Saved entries
========

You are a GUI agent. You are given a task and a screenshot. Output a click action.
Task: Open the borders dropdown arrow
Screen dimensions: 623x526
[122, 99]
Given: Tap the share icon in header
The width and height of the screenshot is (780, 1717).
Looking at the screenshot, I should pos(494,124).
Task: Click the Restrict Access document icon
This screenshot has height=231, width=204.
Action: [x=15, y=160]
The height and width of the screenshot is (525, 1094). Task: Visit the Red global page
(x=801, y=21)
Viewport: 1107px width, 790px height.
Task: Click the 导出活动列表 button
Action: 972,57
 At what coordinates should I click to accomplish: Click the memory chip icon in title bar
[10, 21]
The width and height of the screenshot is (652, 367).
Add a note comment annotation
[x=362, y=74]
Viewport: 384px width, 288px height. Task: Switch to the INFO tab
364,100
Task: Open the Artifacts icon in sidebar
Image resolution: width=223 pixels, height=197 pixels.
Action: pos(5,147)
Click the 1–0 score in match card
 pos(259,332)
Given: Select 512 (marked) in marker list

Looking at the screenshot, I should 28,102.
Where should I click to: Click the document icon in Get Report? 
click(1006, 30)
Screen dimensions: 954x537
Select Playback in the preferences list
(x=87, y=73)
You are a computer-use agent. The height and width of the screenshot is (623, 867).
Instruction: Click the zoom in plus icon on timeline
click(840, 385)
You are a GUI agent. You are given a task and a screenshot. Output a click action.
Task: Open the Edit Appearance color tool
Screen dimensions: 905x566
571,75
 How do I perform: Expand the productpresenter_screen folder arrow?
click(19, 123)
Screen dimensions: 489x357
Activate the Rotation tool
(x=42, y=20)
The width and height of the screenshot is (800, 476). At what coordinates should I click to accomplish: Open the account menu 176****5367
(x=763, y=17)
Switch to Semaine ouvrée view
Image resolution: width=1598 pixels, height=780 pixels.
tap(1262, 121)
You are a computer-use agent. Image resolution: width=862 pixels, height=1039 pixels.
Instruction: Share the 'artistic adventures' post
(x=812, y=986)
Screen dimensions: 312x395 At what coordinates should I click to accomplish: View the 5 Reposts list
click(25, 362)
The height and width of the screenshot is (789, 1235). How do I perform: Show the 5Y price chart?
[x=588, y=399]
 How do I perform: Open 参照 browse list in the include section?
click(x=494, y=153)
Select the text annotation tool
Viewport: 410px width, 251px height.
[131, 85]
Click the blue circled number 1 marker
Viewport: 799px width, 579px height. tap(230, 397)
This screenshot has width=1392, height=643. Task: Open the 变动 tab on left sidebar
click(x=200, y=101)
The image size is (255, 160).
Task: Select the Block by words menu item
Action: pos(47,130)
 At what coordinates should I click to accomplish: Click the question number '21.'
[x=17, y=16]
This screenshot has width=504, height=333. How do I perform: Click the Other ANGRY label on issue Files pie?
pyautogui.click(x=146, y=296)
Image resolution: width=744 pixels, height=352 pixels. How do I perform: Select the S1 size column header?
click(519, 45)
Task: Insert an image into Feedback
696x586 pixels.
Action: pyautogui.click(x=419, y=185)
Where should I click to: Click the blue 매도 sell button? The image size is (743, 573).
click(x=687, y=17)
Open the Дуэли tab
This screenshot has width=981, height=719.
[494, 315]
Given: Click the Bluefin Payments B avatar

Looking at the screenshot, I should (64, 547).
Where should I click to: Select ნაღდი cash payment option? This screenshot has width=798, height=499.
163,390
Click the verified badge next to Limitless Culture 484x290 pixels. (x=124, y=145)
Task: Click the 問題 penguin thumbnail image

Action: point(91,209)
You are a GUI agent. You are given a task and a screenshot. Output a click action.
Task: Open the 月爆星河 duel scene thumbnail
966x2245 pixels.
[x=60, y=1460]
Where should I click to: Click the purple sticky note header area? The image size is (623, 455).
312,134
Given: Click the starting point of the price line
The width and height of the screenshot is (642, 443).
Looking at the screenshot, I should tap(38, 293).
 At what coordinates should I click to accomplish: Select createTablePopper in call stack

========

Count the lines above that contain "computer" and reply with the figure alone.

2